◆ Required work:
Below is a listing with pictures. Repeat exactly the lines starting at the one holding "Task: Close the species traits panel" and going on through the one holding "the update icon", and leave every picture out.

◆ Dataset entries:
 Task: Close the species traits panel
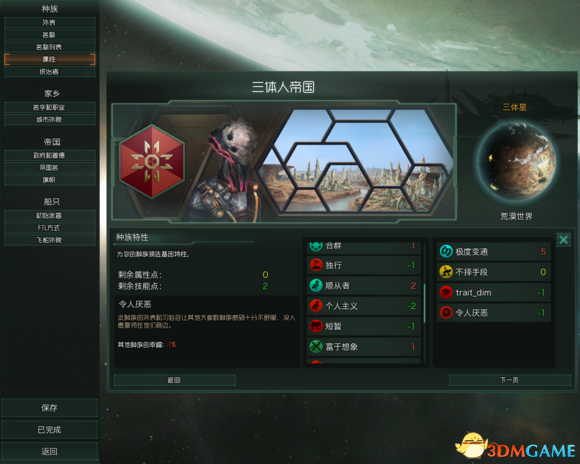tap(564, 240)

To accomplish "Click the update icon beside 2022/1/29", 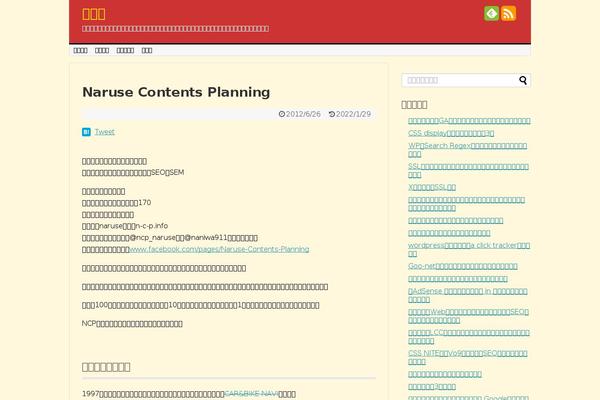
==
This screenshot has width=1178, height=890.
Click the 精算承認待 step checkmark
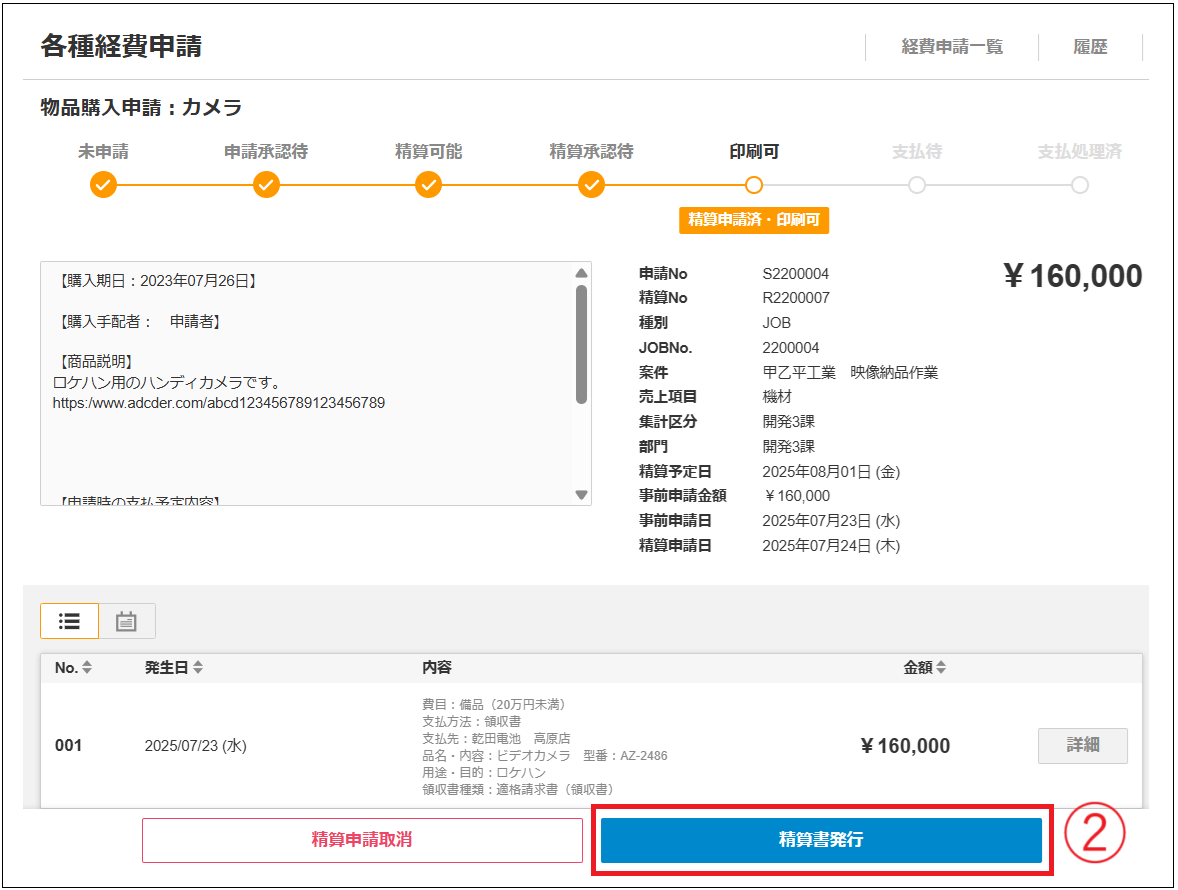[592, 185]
---
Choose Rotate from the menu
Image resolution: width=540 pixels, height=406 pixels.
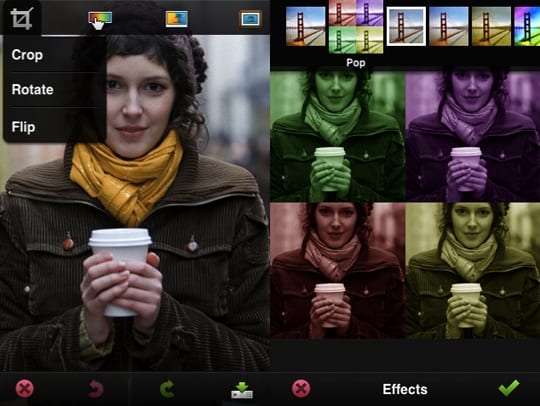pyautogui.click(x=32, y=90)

◆ Written response:
 Task: Close the species traits panel
tap(564, 240)

To accomplish "Click the update icon beside 2022/1/29", 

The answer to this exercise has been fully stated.